VIOLENZA SESSUALE: DONNA SEGREGATA E STUPRATA A MILANO. L'ULTIMA IMPRESA DEL CAMERATA "JIMMY BUA"

Fosse stata una di quelle sordide storie di violenza, colpevole il rumeno di turno, domani mattina i giornali l'avrebbero squillata in prima pagina, forse avremmo fatto una legge straordinaria di espulsioni coatte.

Una sera esci e in un locale sui navigli conosci un uomo: ti piace, sei grande e  vaccinata, ti fidi ad andare nel suo appartamento, a Quarto Oggiaro. E cosi comincia l'incubo: 13 ore di segregazione e violenza, di stupri ripetuti e di botte. Urli e combatti così tanto che i vicini fanno una segnalazione al commissariato di zona, perchè è dalla mattina presto, dalle 6.00 forse, che questa storia va avanti.

L'uomo, colto in flagranza di reato dagli agenti di polizia è Jimmy Bua, già referente di Alleanza nazionale nell'ex zona 19 di Milano, guardia del corpo del consigliere comunale Emilio Santomauro, da sempre grande sostenitore  di Roberto Jonghi Lavarini di Cuore Nero e per concludere in bellezza,nelle ultime amministrative è stato attivissimo nella campagna elettorale a Quarto Oggiaro per Marco Osnato,sempre di Alleanza nazionale. Un buon camerata.
 
Poi, dopo ore che sembrano anni, la polizia suona alla porta. Cerchi di urlare, chiamare auito, ma il mostro ti tappa la bocca. Poi scompostamente corre in bagno, tenta di mettere a lavare i tuoi vestiti laceri e sporchi di sangue, getta nel cesso i preservativi che, da buon igientista, ha usato per stuprarti per tutto il giorno. E gli agenti ti trovano così, stremata, coperta di lividi e del tuo sangue.

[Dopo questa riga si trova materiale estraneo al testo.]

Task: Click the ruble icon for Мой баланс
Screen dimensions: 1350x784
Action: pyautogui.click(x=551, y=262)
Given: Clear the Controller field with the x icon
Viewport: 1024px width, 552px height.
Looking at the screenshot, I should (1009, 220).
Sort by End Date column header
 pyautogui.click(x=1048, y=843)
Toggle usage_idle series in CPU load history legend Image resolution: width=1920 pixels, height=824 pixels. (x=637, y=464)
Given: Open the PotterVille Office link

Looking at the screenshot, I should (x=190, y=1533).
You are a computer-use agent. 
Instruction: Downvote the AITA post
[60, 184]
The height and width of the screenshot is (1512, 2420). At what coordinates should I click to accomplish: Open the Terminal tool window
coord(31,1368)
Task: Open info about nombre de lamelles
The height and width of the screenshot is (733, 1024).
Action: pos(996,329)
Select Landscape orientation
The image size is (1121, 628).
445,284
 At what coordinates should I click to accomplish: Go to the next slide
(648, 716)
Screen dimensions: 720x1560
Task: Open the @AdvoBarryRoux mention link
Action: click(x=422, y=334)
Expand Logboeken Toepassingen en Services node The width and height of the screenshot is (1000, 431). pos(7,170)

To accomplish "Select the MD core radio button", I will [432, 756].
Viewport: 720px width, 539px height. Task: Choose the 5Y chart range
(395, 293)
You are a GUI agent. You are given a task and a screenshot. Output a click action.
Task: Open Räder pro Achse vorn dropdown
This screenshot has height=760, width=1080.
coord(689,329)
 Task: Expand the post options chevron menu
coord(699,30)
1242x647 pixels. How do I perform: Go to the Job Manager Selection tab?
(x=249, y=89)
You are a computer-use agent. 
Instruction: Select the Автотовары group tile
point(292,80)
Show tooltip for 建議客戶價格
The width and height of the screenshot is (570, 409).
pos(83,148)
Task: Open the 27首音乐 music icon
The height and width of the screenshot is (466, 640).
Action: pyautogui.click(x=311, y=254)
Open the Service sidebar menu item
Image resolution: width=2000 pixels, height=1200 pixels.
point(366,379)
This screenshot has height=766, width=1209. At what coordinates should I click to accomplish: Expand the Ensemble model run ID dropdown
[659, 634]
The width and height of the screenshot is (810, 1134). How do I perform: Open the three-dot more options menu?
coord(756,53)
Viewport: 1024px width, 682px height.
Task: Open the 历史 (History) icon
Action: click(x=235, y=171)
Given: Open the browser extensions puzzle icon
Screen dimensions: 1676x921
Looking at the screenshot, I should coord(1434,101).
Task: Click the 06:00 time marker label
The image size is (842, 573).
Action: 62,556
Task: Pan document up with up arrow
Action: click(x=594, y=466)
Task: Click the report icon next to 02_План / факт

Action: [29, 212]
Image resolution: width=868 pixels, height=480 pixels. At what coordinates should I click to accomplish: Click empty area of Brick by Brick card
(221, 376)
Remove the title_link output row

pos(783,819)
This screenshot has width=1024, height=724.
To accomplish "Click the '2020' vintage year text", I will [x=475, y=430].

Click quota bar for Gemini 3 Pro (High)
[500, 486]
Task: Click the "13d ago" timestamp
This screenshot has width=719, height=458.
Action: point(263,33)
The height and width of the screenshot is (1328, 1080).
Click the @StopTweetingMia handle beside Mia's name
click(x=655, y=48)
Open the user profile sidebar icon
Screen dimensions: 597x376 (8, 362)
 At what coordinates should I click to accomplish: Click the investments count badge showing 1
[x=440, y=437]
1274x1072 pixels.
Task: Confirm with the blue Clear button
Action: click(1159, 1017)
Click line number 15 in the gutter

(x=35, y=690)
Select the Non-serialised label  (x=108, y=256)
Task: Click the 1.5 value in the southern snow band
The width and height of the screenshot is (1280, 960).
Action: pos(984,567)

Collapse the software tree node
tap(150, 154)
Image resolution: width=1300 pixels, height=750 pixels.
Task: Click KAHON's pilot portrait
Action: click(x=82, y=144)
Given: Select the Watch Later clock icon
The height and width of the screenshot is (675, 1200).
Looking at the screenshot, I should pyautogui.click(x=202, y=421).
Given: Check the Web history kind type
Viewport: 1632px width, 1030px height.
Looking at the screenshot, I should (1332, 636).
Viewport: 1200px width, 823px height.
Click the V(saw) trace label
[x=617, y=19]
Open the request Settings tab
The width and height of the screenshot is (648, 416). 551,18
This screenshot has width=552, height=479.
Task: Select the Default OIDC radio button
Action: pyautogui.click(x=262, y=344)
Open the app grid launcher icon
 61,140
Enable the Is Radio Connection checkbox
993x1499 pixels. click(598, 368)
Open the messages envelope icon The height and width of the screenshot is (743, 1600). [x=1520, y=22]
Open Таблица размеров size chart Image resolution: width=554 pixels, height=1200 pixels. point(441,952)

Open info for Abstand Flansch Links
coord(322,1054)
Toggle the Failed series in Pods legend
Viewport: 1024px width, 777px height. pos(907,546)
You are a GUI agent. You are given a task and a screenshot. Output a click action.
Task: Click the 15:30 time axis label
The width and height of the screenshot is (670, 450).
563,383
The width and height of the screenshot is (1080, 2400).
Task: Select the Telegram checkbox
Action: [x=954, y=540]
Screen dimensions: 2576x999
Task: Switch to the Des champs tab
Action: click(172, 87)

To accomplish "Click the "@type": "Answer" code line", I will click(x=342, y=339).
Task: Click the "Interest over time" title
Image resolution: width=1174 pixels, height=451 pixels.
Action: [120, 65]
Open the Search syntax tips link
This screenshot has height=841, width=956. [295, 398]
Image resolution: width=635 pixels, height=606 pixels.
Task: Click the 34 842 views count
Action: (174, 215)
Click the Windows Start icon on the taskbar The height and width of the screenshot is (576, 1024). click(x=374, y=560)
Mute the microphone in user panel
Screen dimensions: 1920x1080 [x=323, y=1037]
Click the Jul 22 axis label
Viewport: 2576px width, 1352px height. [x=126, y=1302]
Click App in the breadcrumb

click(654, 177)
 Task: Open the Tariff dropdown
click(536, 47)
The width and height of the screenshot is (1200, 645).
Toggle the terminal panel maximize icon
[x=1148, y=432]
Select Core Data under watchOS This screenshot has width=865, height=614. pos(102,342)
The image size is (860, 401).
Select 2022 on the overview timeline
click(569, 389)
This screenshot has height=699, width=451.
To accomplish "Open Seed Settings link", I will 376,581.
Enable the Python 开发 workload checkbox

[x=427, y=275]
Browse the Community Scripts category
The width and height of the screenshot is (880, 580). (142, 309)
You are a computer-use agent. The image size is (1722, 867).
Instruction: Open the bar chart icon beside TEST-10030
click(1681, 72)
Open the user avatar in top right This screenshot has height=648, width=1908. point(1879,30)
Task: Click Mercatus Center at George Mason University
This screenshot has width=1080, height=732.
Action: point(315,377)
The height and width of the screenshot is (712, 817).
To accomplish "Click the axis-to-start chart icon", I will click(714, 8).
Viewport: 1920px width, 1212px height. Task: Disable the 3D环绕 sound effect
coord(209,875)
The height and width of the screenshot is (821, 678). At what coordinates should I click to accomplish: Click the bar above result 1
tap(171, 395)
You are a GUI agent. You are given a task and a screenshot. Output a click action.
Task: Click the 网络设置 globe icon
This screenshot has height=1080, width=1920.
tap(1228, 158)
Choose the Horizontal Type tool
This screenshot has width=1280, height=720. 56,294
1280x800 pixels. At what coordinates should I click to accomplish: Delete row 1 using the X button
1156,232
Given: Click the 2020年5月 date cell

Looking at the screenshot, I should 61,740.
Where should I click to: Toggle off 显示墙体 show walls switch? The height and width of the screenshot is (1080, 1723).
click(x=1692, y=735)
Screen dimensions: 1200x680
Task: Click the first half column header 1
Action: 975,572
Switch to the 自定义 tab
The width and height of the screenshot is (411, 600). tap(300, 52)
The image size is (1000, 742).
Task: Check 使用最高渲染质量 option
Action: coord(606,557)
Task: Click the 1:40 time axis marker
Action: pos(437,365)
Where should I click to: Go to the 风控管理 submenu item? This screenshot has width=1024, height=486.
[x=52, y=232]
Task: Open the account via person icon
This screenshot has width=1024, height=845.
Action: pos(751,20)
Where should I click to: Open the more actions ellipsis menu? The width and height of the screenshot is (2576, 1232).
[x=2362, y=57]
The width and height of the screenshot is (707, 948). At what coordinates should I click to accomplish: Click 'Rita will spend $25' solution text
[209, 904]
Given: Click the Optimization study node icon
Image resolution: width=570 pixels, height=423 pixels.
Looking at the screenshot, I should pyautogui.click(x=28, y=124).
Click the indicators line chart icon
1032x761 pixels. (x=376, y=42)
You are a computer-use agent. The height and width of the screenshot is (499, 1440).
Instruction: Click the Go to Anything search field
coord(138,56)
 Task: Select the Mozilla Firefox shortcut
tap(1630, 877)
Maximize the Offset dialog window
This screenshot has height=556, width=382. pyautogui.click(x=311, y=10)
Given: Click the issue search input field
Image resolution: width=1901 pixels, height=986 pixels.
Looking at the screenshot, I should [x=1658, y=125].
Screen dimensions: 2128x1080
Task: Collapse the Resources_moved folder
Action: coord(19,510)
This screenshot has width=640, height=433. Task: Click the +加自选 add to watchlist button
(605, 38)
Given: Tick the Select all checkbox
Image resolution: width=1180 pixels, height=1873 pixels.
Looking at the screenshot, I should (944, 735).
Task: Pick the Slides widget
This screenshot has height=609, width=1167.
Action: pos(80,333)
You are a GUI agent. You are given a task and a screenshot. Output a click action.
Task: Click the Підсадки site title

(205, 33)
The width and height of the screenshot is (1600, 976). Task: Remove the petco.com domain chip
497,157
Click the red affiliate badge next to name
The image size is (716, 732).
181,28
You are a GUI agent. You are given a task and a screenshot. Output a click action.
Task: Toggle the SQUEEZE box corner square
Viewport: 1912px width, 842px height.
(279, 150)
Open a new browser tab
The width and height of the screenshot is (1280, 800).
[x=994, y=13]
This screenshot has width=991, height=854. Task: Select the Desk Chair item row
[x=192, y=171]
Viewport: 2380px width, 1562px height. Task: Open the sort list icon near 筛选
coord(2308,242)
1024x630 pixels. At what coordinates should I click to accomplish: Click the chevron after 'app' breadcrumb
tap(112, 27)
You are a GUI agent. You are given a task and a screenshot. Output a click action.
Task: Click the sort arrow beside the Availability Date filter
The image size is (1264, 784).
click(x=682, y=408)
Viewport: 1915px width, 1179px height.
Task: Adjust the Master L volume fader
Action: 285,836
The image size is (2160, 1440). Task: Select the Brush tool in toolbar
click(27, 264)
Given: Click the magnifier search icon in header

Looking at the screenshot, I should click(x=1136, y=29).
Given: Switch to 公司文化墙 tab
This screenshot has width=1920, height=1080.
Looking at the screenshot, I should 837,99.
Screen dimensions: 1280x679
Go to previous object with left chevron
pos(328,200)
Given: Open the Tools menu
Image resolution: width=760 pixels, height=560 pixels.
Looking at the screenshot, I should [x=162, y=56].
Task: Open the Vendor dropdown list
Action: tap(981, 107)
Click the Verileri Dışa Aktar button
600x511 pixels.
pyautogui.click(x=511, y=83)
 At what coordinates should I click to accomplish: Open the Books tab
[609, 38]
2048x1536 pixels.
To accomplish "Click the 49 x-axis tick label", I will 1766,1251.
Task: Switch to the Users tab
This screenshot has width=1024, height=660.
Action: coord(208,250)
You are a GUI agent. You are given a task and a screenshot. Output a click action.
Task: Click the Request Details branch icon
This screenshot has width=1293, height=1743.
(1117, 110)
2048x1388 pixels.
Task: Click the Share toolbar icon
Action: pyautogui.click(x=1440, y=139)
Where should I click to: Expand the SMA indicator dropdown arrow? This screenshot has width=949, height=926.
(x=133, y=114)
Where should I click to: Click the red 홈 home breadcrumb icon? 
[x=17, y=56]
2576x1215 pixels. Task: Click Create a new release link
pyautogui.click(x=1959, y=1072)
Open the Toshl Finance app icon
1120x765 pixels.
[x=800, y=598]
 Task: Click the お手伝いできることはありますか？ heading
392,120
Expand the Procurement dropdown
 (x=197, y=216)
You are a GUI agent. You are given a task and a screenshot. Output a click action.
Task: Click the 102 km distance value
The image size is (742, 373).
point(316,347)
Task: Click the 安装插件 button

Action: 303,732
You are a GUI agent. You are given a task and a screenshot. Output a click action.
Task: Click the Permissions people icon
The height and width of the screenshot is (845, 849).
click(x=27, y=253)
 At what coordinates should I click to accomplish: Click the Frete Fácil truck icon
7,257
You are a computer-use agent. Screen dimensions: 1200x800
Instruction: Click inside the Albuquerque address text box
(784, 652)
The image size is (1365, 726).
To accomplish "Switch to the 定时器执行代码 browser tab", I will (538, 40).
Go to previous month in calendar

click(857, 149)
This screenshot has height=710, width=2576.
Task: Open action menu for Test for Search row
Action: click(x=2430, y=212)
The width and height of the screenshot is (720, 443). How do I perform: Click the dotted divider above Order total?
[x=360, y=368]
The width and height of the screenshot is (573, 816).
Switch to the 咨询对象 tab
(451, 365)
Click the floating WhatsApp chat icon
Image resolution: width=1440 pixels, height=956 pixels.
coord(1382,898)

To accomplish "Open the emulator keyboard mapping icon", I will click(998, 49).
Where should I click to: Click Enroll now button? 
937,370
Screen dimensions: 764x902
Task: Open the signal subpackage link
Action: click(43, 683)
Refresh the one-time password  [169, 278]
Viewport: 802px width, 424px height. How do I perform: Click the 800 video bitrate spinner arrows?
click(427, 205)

I giornali non ne parleranno, la notizia è in silenzio stampa. Perchè questa volta non si tratta dello straniero di turno...e anche se Giuseppe Bua non è nuovo a reati contro la persona e a violenze sessuale non diciamolo a nessuno, così domani un'altra donna si fiderà di lui e verrà segregata e brutalmente stuprata.